The mechanism of inhibition of warfarin metabolism leading to an increase in bleeding risk is still unknown. One proposed mechanism of this drug interaction could be due to inhibition of the CYP3A4 and CYP2C9 enzyme that is responsible for the metabolism of warfarin. 4 Warfarin is a racemic mixture of R-warfarin which is metabolized predominantly by CYP3A4 and CYP1A2, and S-warfarin (more active) is metabolized predominantly by CYP2C9. 11 Inhibition of the metabolism of the S- and R-isoform of warfarin via cytochrome P450 enzymes leads to a decrease in clearance of warfarin and increased levels in the body which increases bleeding risk. Yamaori et al 20 performed an in-vitro study investigating the in-vitro effect of THC, CBD, and cannabinol on CYP2C9 inhibition. The researchers found that these compounds found in marijuana smoke does inhibit the CYP2C9 metabolism of R- and S-warfarin. 20 Mentioned previously, Jiang et al 15 found that major metabolites of CBD undergo hydroxylation by CYP3A4 and CYP2C19, which would potentially change R-warfarin metabolism and lead to an increased bleeding risk. The proposed theory of interaction of cannabis-based compounds on CYP enzymes maybe concentration dependent with acute cannabis intake, 21 whereas chronic cannabis-based product use maybe more of a biphasic interaction. 22 Another theory behind this drug interaction is protein binding displacement by THC. THC and its metabolite, THC-COOH, are 95% to 99% protein bound. 2 Warfarin is also extensively protein bound (99%) 12 ; therefore, when THC is introduced, warfarin can be displaced from the proteins which leads to an increase in free warfarin in the plasma.

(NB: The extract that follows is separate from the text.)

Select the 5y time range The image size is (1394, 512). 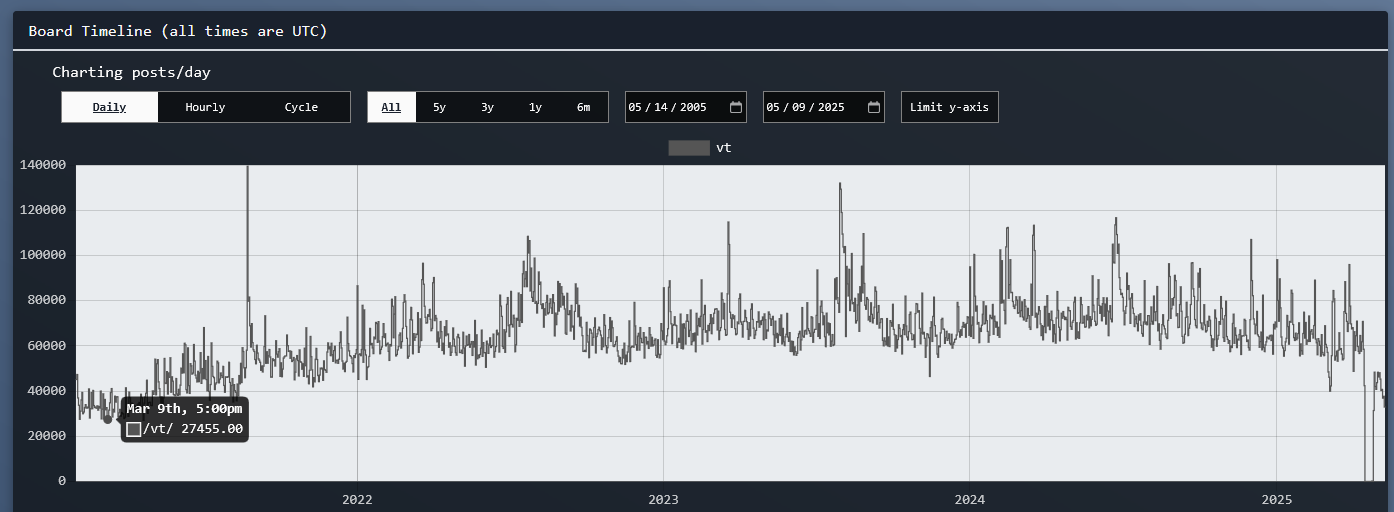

Case reports regarding drug interactions between CBD and DOACs have not been published at this time, but there could be a potential drug interaction due to the pharmacokinetics of CBD and its derivatives. One mechanism that has potential for a drug interaction involves the P-glycoprotein (P-gp) efflux system. Holland et al 23 conducted an in vitro study looked at the effect of cannabinoids on P-gp inhibition. P-gp is an efflux system that pumps medications out of cells for subsequent elimination. 23 The researchers found that prolonged 72 hours of cannabinoid exposure can decrease P-gp expression.23,24 All of the DOACs are substrates of the P-glycoprotein efflux system; therefore, if used concomitantly with prolonged cannabinoid exposure, there will be decreased elimination of the DOACs and increased plasma concentrations leading to a potential increase bleeding risk. Another proposed mechanism leading to a drug interaction would be by interference of the CYP450 enzyme. In addition to being P-gp substrates, apixaban and rivaroxaban are metabolized by CYP3A4 which is also responsible for CBD metabolism found in the Jiang et al 15 study; therefore, CBD could potentially alter the metabolism of apixaban and rivaroxaban to a greater extent than the other DOACs leading to increased bleeding risk. As mentioned previously, THC and its metabolites are 95% to 99% protein-bound which could additionally cause a drug interaction between CBD and its derivatives and DOACs. 2 Rivaroxaban and apixaban are the highest protein-bound, followed by betrixaban, edoxaban, and dabigatran; therefore, it can be hypothesized that rivaroxaban levels would increase more than the other DOACs when given with THC-containing products due to displacement of protein binding and subsequent increase in free drug.

Conclusion

Further research is needed to conclude the drug interactions are associated with an increased risk of bleeding or thromboembolic events in these patients. Based on the potential risk and limited research, patients should use caution, and possible avoid, using cannabidiol and its derivatives with oral anticoagulants. These case reports outline a potential pharmacokinetic interaction between cannabidiol and its derivatives with oral anticoagulants. Education about the potential risk becomes paramount for patients and health care providers in preventing avoidable risk with cannabidiol products and oral anticoagulants.

Footnotes

Declaration of Conflicting Interests: The author(s) declared no potential conflicts of interest with respect to the research, authorship, and/or publication of this article.

Funding: The author(s) received no financial support for the research, authorship, and/or publication of this article.